Some Characters are Rendered as Boxes | DOCX to PDF Conversion using .NET

I have created word document by copying text from different sources. When converting from Word to PDF, I found that it’s failing for certain characters, thouhgh for few characters it’s working fine. Can you please suggest possible solution for this issue.

image.png (2.1 KB)

@saurabhmauryabu

Please note that Aspose.Words requires TrueType fonts when rendering document to fixed-page formats (JPEG, PNG, PDF or XPS). You need to install fonts that are used in your document on the machine where you are converting documents to PDF. Please refer to the following articles:

Using TrueType Fonts
Manipulating and Substitution TrueType Fonts/)

If you still face problem, please ZIP and attach your input Word document along with problematic and expected output PDF here for testing. We will investigate the issue and provide you more information on it.
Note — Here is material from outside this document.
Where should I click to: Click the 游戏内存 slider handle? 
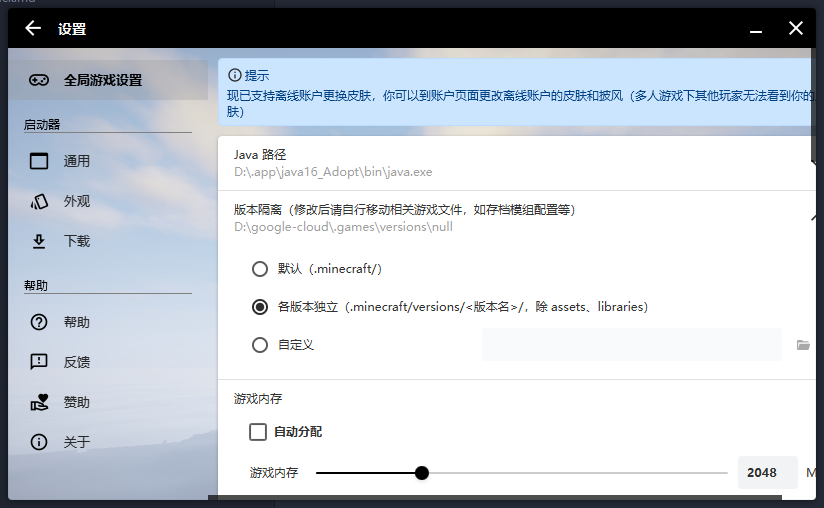pos(422,473)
thanks @tahir.manzoor . I have tried to use true type fonts by download fonts used in word file and placed them in directory. Further I have written code as shared below to convert word into PDF. However its distorting style of document, can you please suggest why so. I am also sending sample word and pdf file for reference.Sample_Doc.docx (18.1 KB)
Output.pdf (66.4 KB)

image.png (40.5 KB)

public static void ConvertToPDFUsingAspose(string inputFile, string outputPath)
{
    // The path to the documents directory.
    Document originalDoc = new Document(inputFile);

    // Provide PDFSaveOption compliance to PDF17
    // or just convert without SaveOptions
    PdfSaveOptions pso = new PdfSaveOptions();
    pso.Compliance = PdfCompliance.Pdf17;
    //font changes

    FontSettings fontSettings = new FontSettings();

    fontSettings.SetFontsFolder(@"D:\Temp\Fonts\", false);
    originalDoc.FontSettings = fontSettings;

    //font changes end
    originalDoc.Save(outputPath + "\\Output.pdf", pso);
}

@saurabhmauryabu

You are facing this issue due to missing of fonts. Please put your custom fonts in D:\Temp\Fonts\ folder and use following code example to avoid the shared issue.
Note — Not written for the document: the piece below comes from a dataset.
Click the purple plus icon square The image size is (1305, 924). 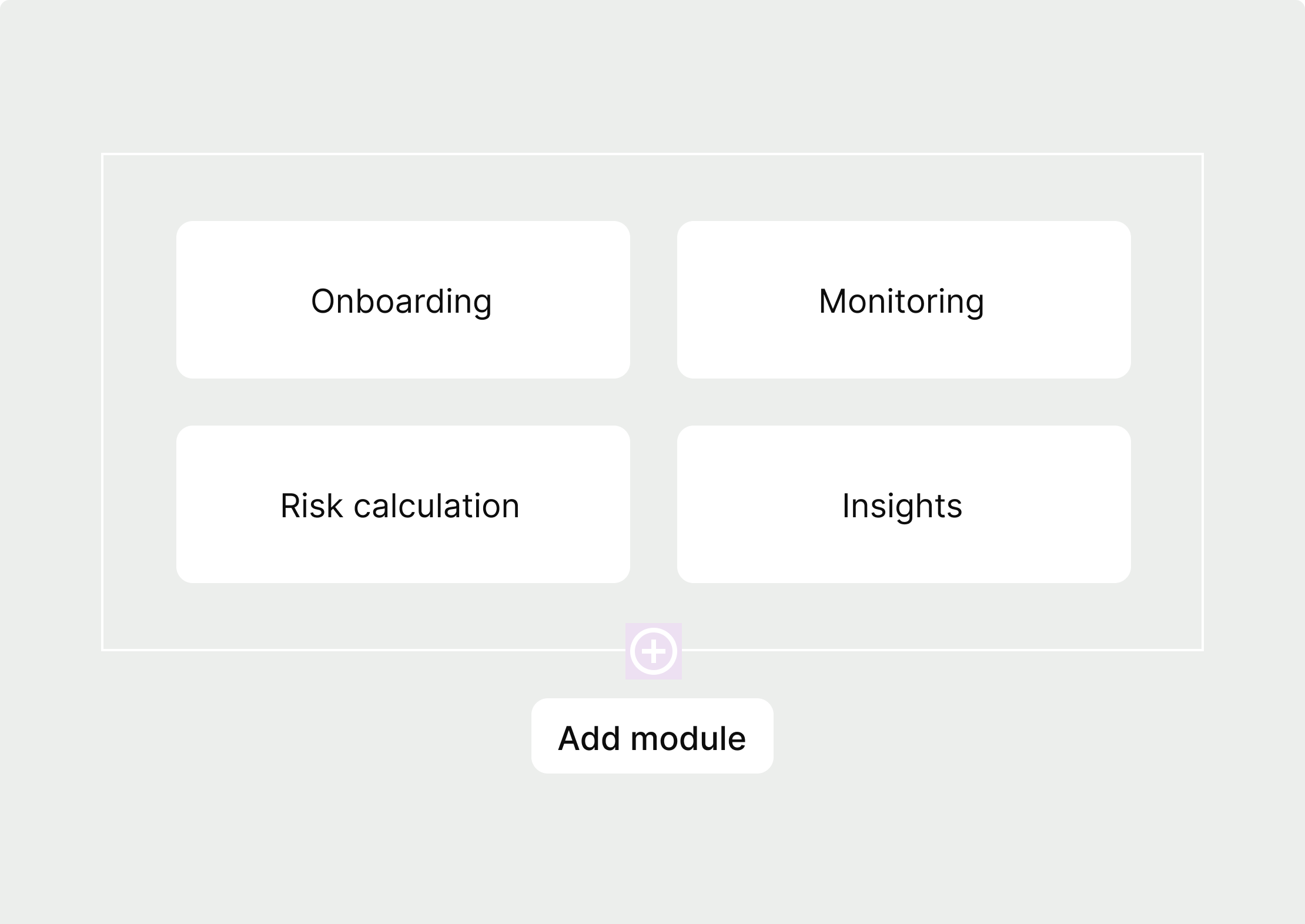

Following code example implements IWarningCallback interface. This will notify you about missing fonts while rendering document to PDF.

Document document = new Document("input.docx");
document.LayoutOptions.TextShaperFactory = HarfBuzzTextShaperFactory.Instance;

FontSourceBase[] originalFontSources = FontSettings.DefaultInstance.GetFontsSources();
// Create a font source from a folder that contains fonts.
FolderFontSource folderFontSource = new FolderFontSource(@"D:\Temp\Fonts\", true);

// Apply a new array of font sources that contains the original font sources, as well as our custom fonts.
FontSourceBase[] updatedFontSources = { originalFontSources[0], folderFontSource };
FontSettings.DefaultInstance.SetFontsSources(updatedFontSources);

// Verify that Aspose.Words has access to all required fonts before we render the document to PDF.
updatedFontSources = FontSettings.DefaultInstance.GetFontsSources();
document.WarningCallback = new HandleDocumentWarnings();
document.Save("output.pdf");
public class HandleDocumentWarnings : IWarningCallback
{
    /// <summary>
    /// Our callback only needs to implement the "Warning" method. This method is called whenever there is a
    /// potential issue during document procssing. The callback can be set to listen for warnings generated during document
    /// load and/or document save.
    /// </summary>
    public void Warning(WarningInfo info)
    {
        // We are only interested in fonts being substituted.
        if (info.WarningType == WarningType.FontSubstitution)
        {
            Console.WriteLine(info.WarningType + " :: " + info.Description.ToString());
        }
    }
}

thanks Tahir for prompt revert. Code example shared by you is really helpful. I had to remove ‘document.LayoutOptions.TextShaperFactory = HarfBuzzTextShaperFactory.Instance;’ as HarfBuzzTextShaperFactory was coming unidentified. After removing same, I ran program and got missing fonts. Two queries-

  • In the shared screenshot it’s pointing out fonts that I can see in MS word. Does Aspose consider fonts that are installed in System font directory only by default?
  • Is there a way to get document text along with warning to let user find that text in document and make font changes easily.

image.png (5.3 KB)

@saurabhmauryabu

You can install Aspose.Words.Shaping.HarfBuzz 21.8 to avoid this issue.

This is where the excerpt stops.